The task:
Task for the records below: please copy exactly, and only, the lines from the one containing "Image resolution: width=1080" to the last line, both included, leaving out the pictures.
[Task data Boundary: Start]
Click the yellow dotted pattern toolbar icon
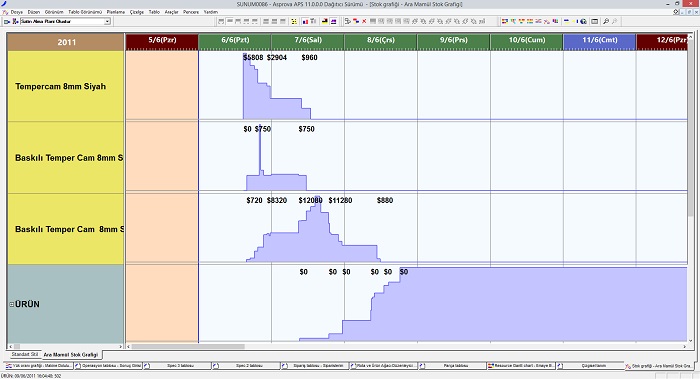Image resolution: width=700 pixels, height=379 pixels. click(294, 21)
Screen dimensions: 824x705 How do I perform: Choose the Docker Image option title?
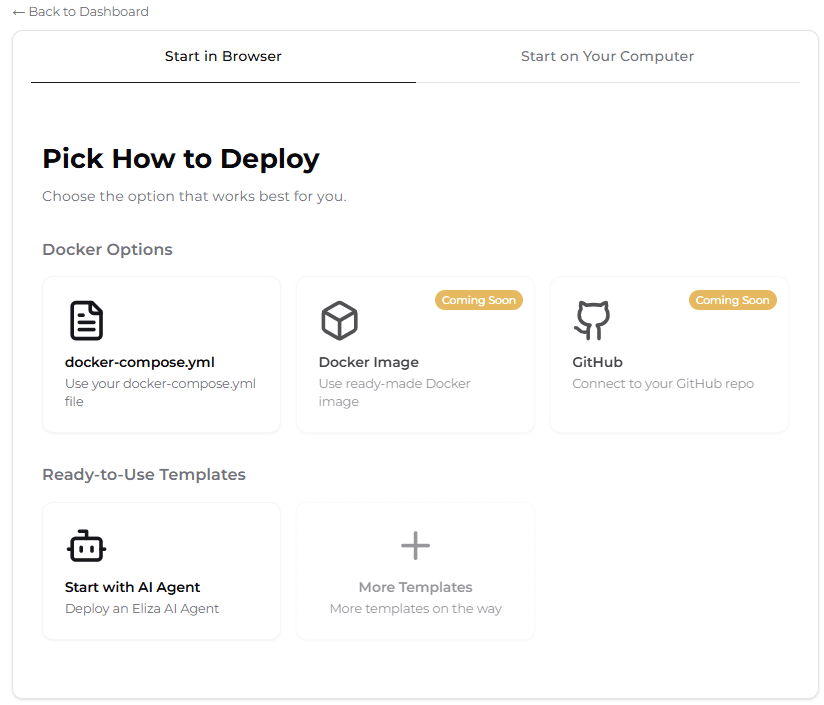(368, 362)
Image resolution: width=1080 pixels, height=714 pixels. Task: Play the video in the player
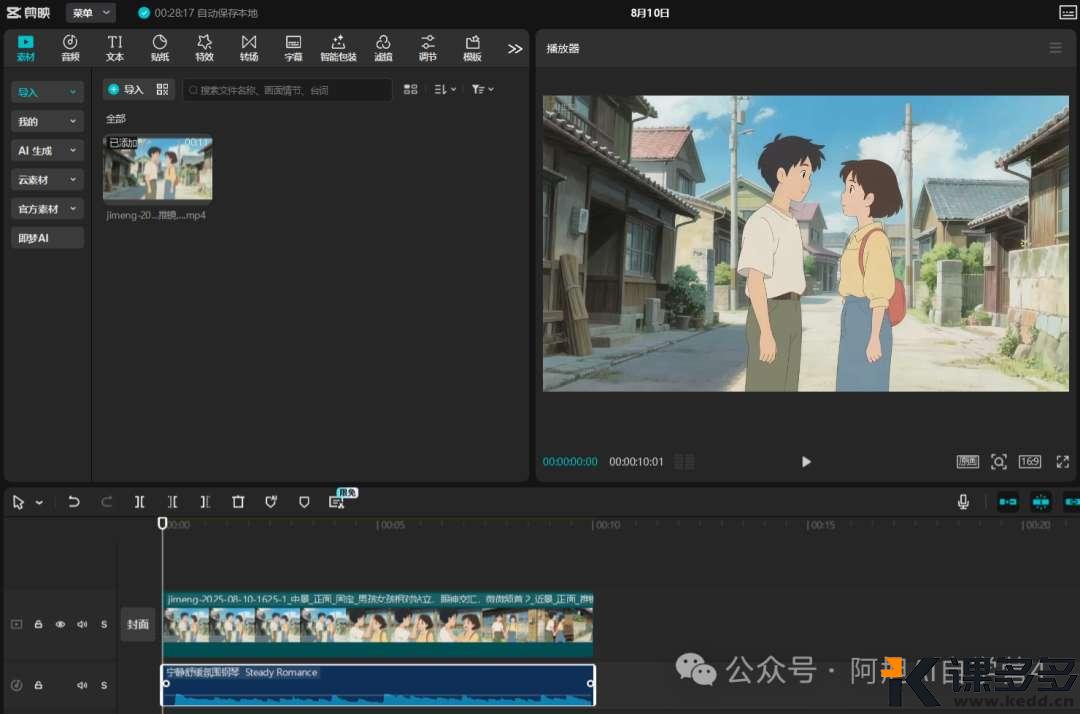(x=806, y=461)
[Task data Boundary: End]
Expected output:
Image resolution: width=1080 pixels, height=714 pixels. Task: Play the video in the player
(x=806, y=461)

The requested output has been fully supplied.